Records from a collection
########################################

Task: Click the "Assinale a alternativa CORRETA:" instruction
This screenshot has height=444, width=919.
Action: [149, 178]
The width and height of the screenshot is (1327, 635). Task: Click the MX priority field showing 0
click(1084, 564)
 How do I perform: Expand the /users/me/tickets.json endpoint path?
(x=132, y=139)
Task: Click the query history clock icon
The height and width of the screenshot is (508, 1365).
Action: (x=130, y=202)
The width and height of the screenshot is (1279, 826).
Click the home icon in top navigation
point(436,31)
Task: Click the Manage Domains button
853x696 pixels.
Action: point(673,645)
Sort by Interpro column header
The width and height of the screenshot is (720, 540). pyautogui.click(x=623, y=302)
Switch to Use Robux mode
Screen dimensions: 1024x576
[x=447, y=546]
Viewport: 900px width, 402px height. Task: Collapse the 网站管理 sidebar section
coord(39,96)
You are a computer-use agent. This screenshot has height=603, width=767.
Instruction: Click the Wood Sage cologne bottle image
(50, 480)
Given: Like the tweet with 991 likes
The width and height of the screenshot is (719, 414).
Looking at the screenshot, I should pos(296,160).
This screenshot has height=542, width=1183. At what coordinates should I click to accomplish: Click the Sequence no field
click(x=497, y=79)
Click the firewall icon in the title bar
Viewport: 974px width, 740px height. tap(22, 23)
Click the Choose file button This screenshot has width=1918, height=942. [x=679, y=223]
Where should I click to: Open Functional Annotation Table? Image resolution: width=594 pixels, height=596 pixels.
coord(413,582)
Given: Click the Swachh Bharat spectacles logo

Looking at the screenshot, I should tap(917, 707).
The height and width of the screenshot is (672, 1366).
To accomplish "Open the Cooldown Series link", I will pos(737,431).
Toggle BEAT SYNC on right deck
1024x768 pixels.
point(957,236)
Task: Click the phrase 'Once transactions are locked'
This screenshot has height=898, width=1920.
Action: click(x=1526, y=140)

########################################

In the records, locate each line holding the string "button" and copy it.

**Task solution**:
Task: Click the Manage Domains button
Click the Choose file button This screenshot has width=1918, height=942. [x=679, y=223]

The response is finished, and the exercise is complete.